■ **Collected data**
════════
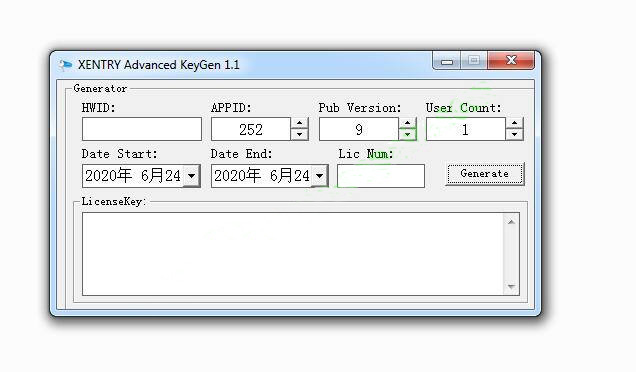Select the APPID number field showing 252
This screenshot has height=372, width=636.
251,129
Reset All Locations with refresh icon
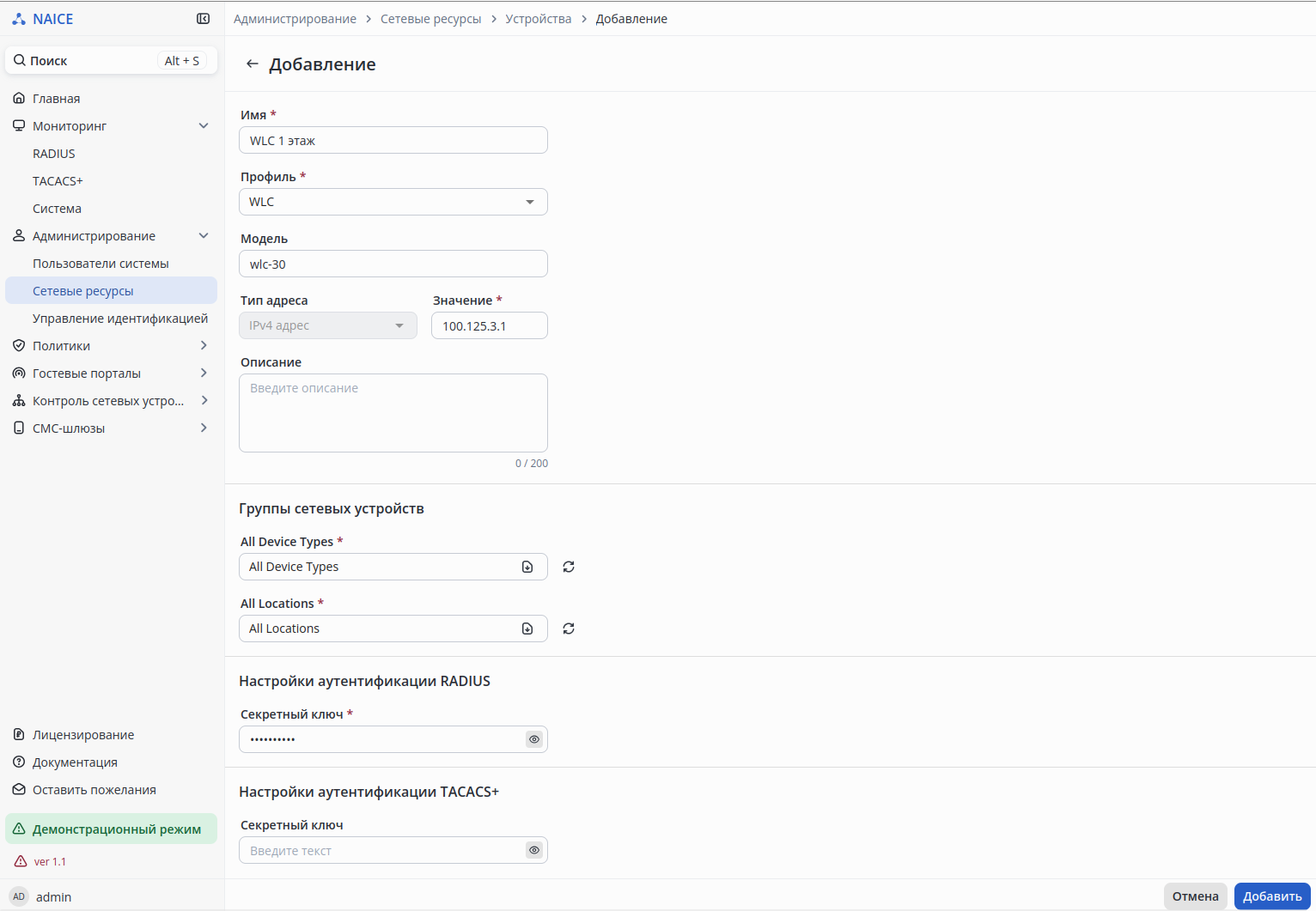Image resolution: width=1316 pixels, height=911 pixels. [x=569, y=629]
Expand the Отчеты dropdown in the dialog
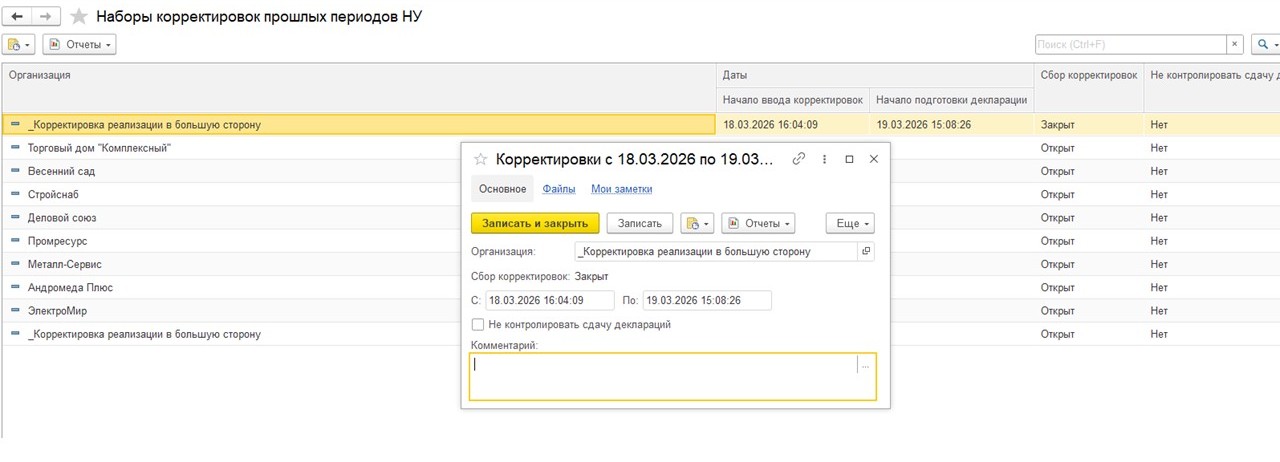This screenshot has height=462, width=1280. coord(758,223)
════════
■ **DIRECTIVE**
Edit all the entries above by changing "dropdown" to "menu" and keeping everything else the same. Omit the pictures from your answer.

■ **SOLUTION TO THIS TASK**
Select the APPID number field showing 252
This screenshot has height=372, width=636.
251,129
Reset All Locations with refresh icon
Image resolution: width=1316 pixels, height=911 pixels. [x=569, y=629]
Expand the Отчеты menu in the dialog
This screenshot has height=462, width=1280. coord(758,223)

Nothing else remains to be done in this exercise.